I graphed the functions and found out I have to integrate from $-1$ to $1$. I want to use the disc method, but I don't know how to only get the discs with radii higher than $y=7$ and lower than $f(x)$. I thought it would be logical if the radii of the discs would be $8-x^2 -7 = 1-x^2$, but this approach gives me the wrong answer when i plug it into the formula.
Best Answer
Notice that the region you're supposed to rotate around the $x$-axis does not touch the $x$-axis. The solid that you get after rotation will therefore have a hole through it, centered around the $x$-axis.

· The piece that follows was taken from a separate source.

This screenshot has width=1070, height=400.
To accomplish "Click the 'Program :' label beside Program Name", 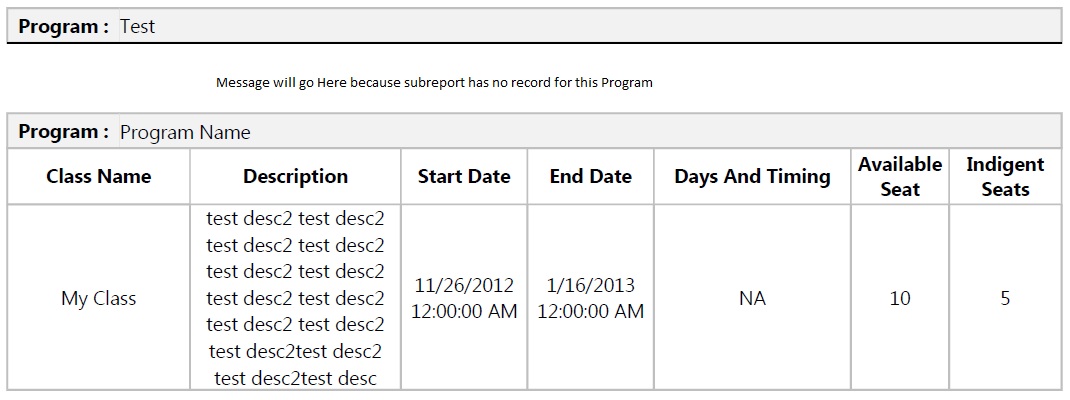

What is called the "disc" method is usually used for solids without a hole, because the discs cross the axis of rotation and prevent the existence of a through-hole along that axis. When there is such a hole, as in your problem, the "washer" method is more frequently used. A "washer" is a disk with a circular hole in the middle, so it is described by two separate radius values: the outer radius of the "washer" and the radius of the hole. Instead of the $\pi r^2$ formula you use for a disk, you have $\pi (r_1^2 - r_2^2),$ where $r_1$ is the outer radius and $r_2$ is the radius of the hole.
In your case the outer radius is $8-x^2$ and the hole has radius $7.$
Alternatively, you can use the disc method to get the volume of the object obtained by rotating the area between the lines $x=-1$ and $x=1,$ the $x$-axis, and the curve $y=8-x^2$ around the $x$-axis, and then subtract the volume of the cylinder that is included in that object and not included in the object you were supposed to measure. This is equivalent to the washer method, because $\int\pi (r_1^2 - r_2^2)\,dx = \int\pi r_1^2 \,dx - \int\pi r_2^2\,dx.$